The plaintain and okra curry was great. Thick matchsticks of starchy plantain in a nicely fiery tomato sauce. The okra...umm...not so much...when I split it open, I nearly gagged on the goopy seeds. Next.
Wow...the methi was phenomenal. It tasted just like spinach saag, but it was much thinner and slightly more savory. I had seconds so large that I couldn't finish it.
The roasted veg were the surprise of the meal. Steaming hot potatoes that tasted like they'd been bathing in a secret spice concoction for days, delightfuly surprising chunks of tofu, sweet potato, squash...yum. seconds on that one too
And then, sweet potato kheer (cold) which I ate waaay too much of (seconds and a half on that one). Very finely chopped sweet potato, just cooked through with some kind of non-dairy milk, coconut, almonds, and raisin. Divine.

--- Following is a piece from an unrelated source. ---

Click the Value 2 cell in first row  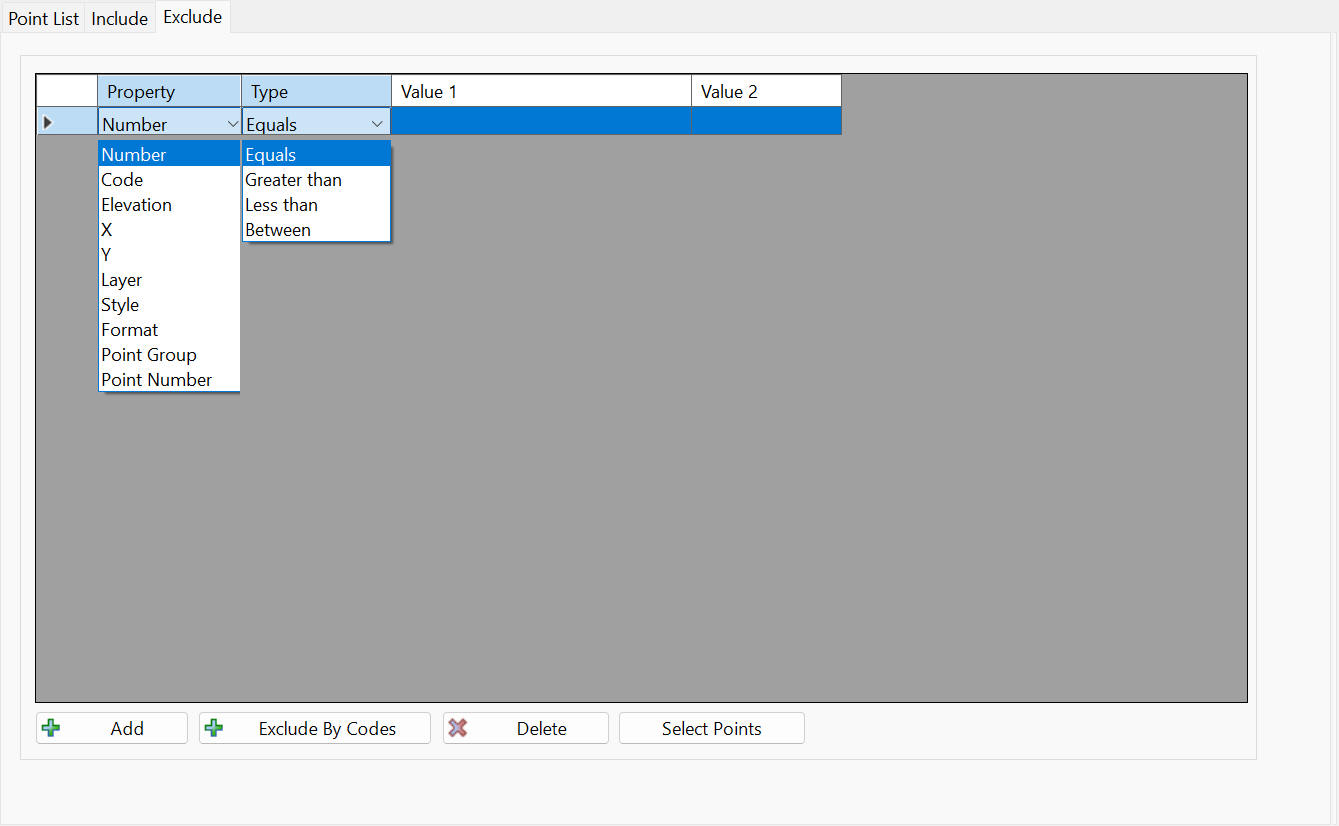pos(766,122)
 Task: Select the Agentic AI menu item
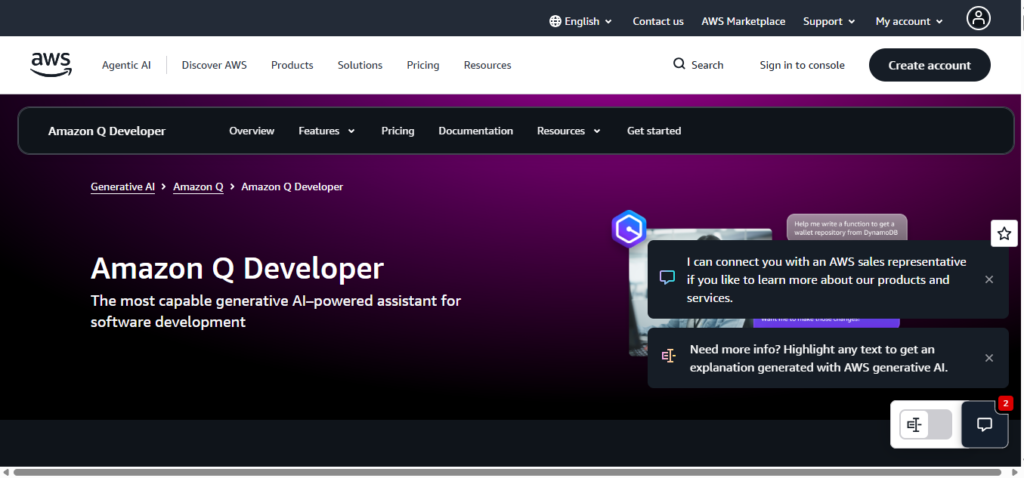126,65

If you're in Rhode Island, Rasoi is an absolute vegan must do. Do it!!
Friday, October 2, 2009
Hummus!
I confess that I hated hummus when I first tried it in college. I knew it was one of those foods that I should like (like Indian food, which I'd successfully weaned myself onto at the age of 11), and so, I persisted. The cool kids ate hummus, okay. The veg kids. The kids I wanted to be like. So I ate hummus.
(But, to be honest, food service hummus is really bad. I don't need to tell you that.)
We all know that hummus is the workhorse of the veg*n on the go. We search restaurant appetizer menus for hummus & pita, we are consoled by the presence of hummus in chain restaurant salad bars, and, in a good independent sandwich shop or sometimes, blessedly, a mass market one, we are drawn back from the edge of tears (due to no falafel) by hummus.
The best hummus I have ever had was made by the Israeli mom of a staffperson on our literary magazine. Six of us carpooled to New York City for a retreat, and, when we got to J's house, late and famished, two enormous bowls of hummus, dusted with paprika, awaited us. Oh my. Oh my. wow. She made other Israeli specialties too, but that thick creaminess clung to me, like the comfort food she intended it to be.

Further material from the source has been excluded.